Well I'm quickly finding that my self-esteem and self-respect is taking a battering when I write pitch after pitch and fail to win the work. Or when I lower my rate yet again, thinking 'but no lower.' When a new client accepted my (pretty reasonable, in line with industry standards) quote today without question, it reminded me that there is work out there and that many are prepared to pay a fair amount for a good job done. It's much more satisfying, long term, to wait it out for the good ones (providing they eventually come.)

What's your experience with content mills? Are there any you'd recommend or avoid like Donald Trump? Have they been useful to you and your career or do they diminish the value of freelance work?

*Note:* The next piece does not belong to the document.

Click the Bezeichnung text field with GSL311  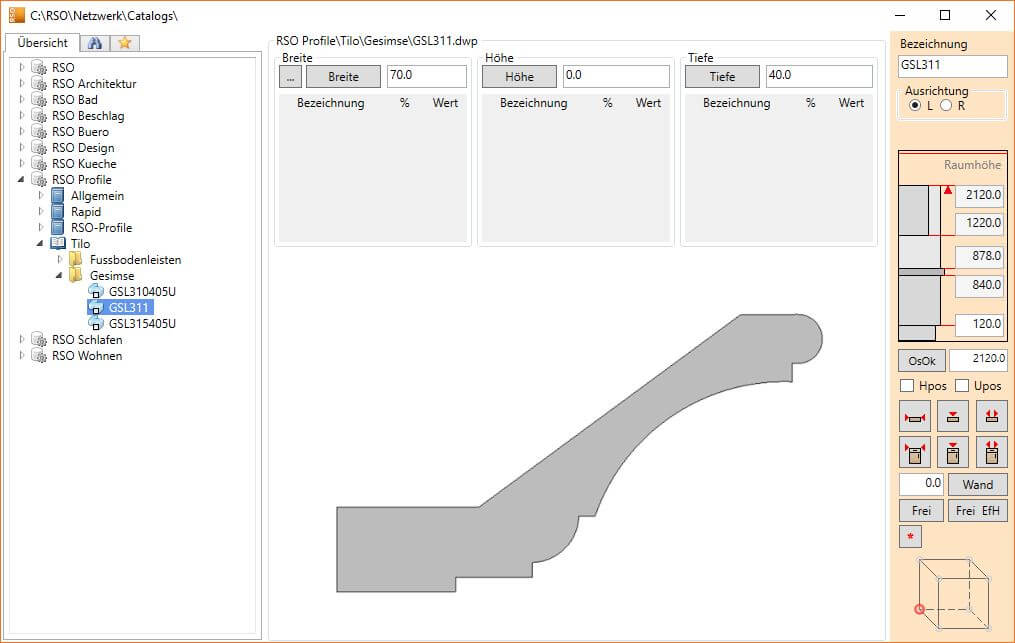[x=952, y=66]
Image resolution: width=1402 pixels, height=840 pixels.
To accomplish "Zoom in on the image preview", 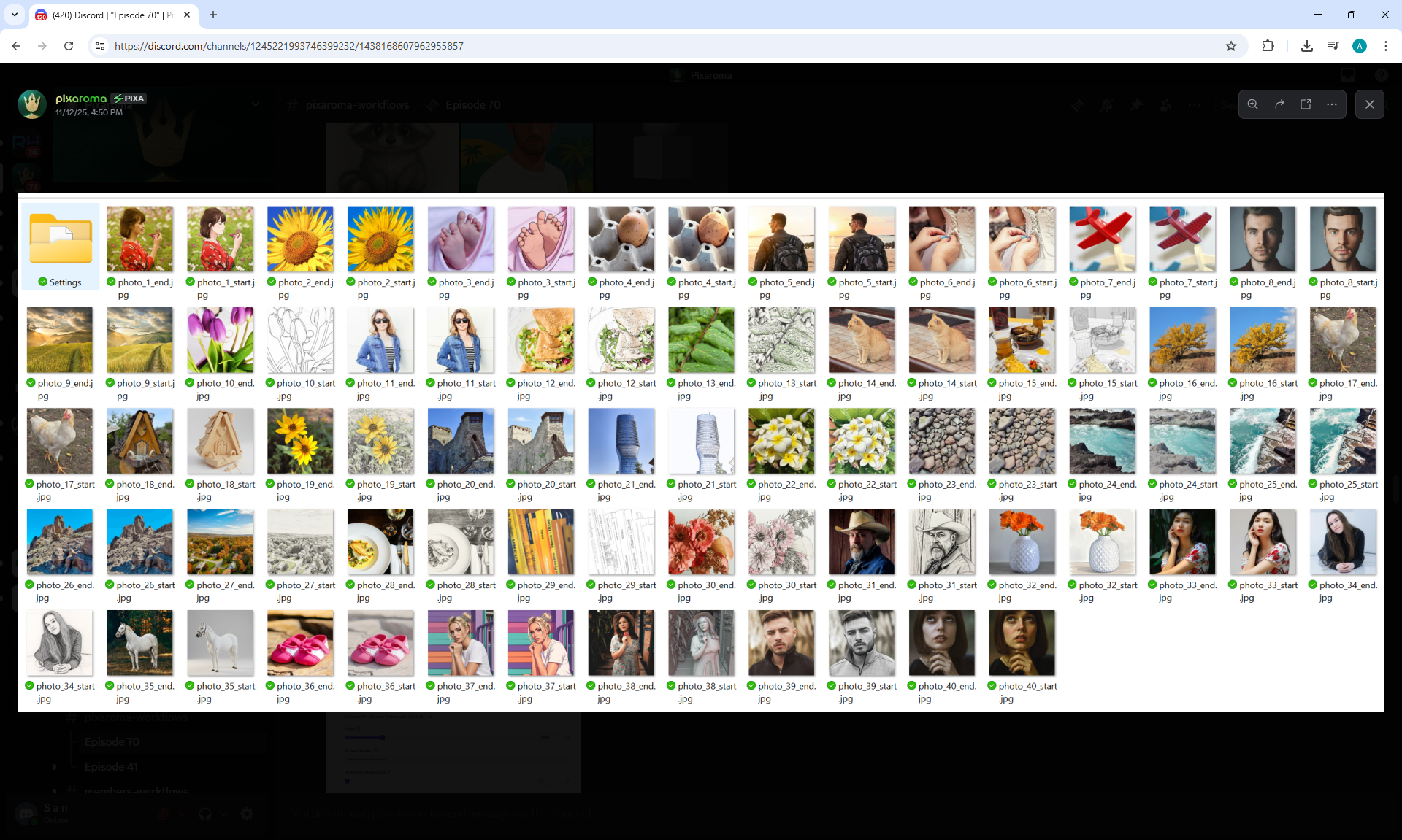I will (1252, 104).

First, of course you just articulated flawlessly everything I've ever thought about this topic. You always seem to do that. Second, I'll see your freelancing jobs website and raise you an "online writer's community" site. *Disclaimer: the opinion you're about to read is mine alone, and not all online writer's communities are like this. When I was a baby freelancer, I subscribed to one that told writers under no circumstances should they join a site like Upwork or Fiverr. You should give them your money instead, and because they care about you, they'll help you land jobs that make you rich right away without them. The result? Lots of money spent for resources I could've gotten for free, and no paycheck in sight. So I joined one of those sites like Upwork and Fiverr for free. Yep. Bidding for sad jobs with content mills. I wish I'd known then what I know now. At least jobs on freelance sites pay a tiny bit for being a content whore until Prince Charming comes. No one ever promised that as long as I paid them for my membership, I'd get rich and have a steady stream of really cool friends in the writing community. I ended up doing ok for myself, but I'm still waiting for the invite to the popular kid's party.